US Personal Consumption/GDP NOT 70% GDP

Posted by Chris Sturr | Filed under Uncategorized | Aug 30, 2009 | No Comments

Or so Michael Mandel insists. From his Economics Unbound/World Economy Blog:

Economics Unbound
Get It Straight: Consumer Spending is *not* 70% of GDP
Posted by: Michael Mandel on August 29

Ok, now I’m getting aggravated. On the front page of the NYT this morning, Peter Goodman wrote

Given that consumer spending has in recent years accounted for 70 percent of the nation’s economic activity, a marginal shrinking could significantly depress demand for goods and services, discouraging businesses from hiring more workers.
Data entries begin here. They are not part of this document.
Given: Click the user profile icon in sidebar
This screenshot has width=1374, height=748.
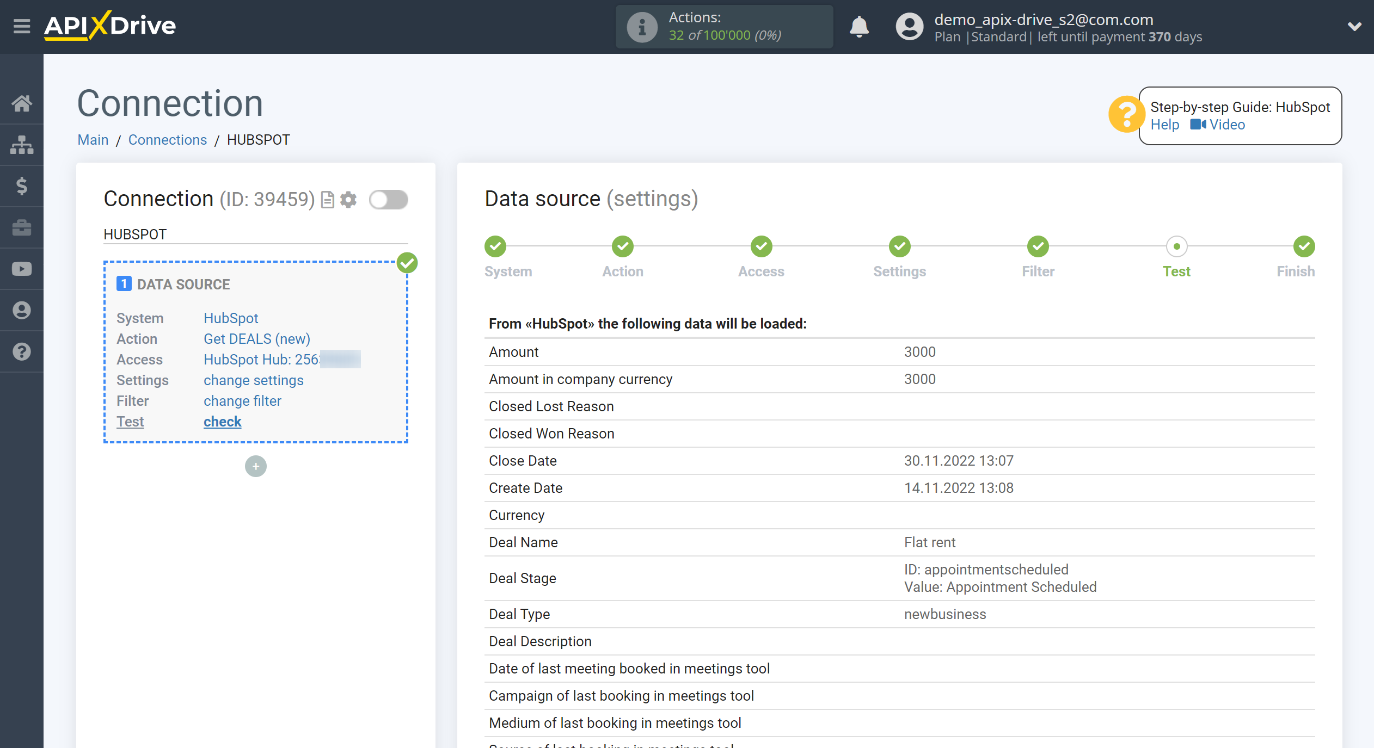Looking at the screenshot, I should (22, 311).
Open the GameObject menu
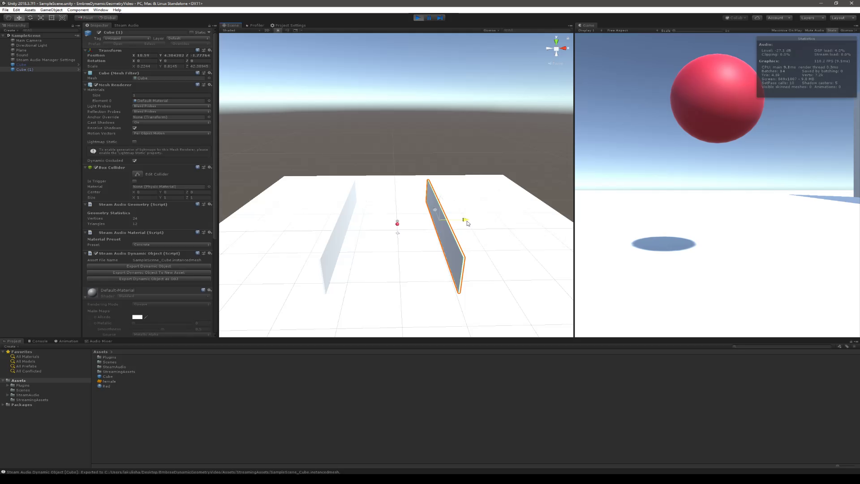 click(51, 10)
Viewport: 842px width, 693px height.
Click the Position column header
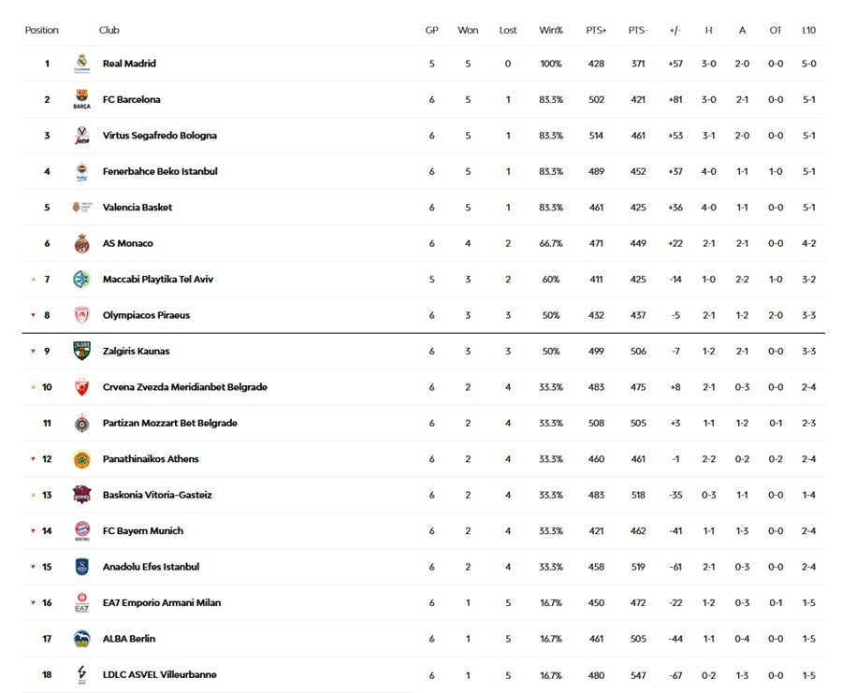point(42,30)
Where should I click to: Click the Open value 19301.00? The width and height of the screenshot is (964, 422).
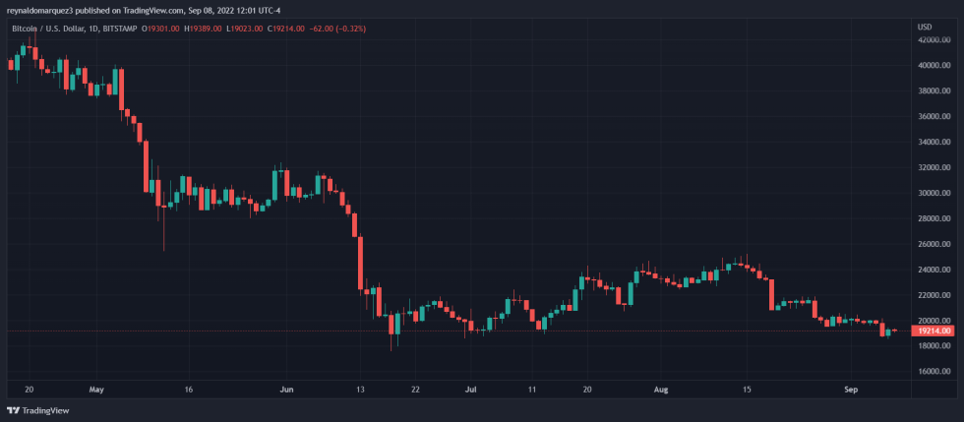(161, 28)
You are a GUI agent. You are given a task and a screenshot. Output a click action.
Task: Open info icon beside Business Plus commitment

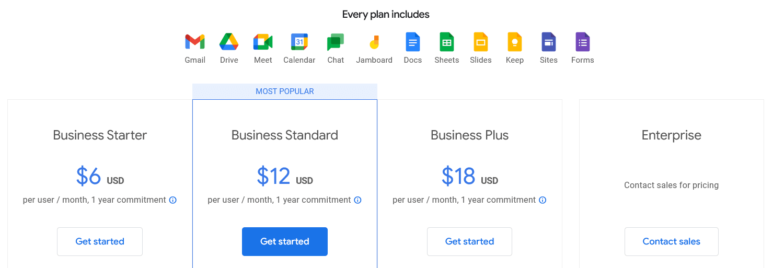coord(543,200)
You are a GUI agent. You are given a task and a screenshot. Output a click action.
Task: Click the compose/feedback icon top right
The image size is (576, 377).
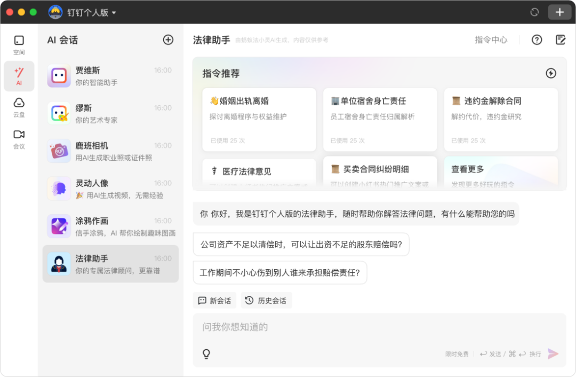561,40
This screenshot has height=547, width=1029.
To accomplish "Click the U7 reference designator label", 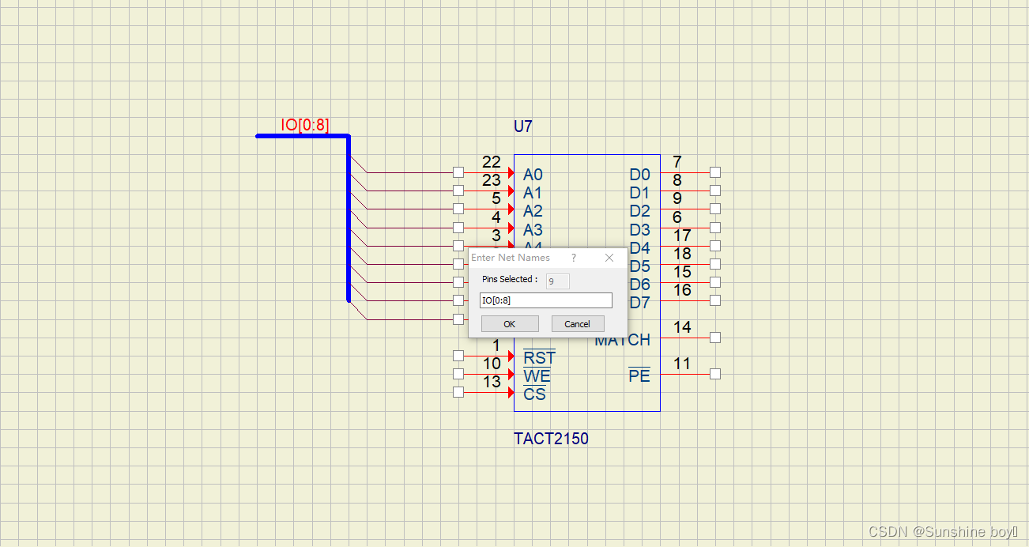I will pos(522,126).
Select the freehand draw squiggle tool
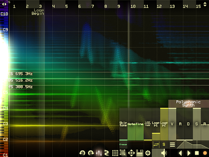Image resolution: width=209 pixels, height=157 pixels. tap(107, 153)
And Martin Crutsinger of the Associated Press wrote

Especially in the U.S., consumer spending is essential: It drives about 70 percent of economic activity–more than for most European nations and well above the rates in developing countries such as China.

Both of these fine economics writers have fallen into a subtle but very important trap. They look at the category of GDP which the BEA calls ‘personal consumption expenditures’ and assume that it means what it sounds like: The money that persons, like you and me, spend on consumption.

But in fact, ‘personal consumption expenditures’ in the U.S. is a grab-bag category which includes all sorts of money–like Medicare spending by the government–which never passes through the hands of households. PCE also includes all the consumer goods imported into the U.S.–cars, computers, clothing, and the like–which create very little economic activity in this country.

In fact, by my very rough calculations, the money that people actually pull out of their paychecks and bank accounts to pay for domestically-produced goods and services drives about 40% of economic activity in this country. That’s still large–but the U.S. is nowhere near as dependent on consumer spending as people think.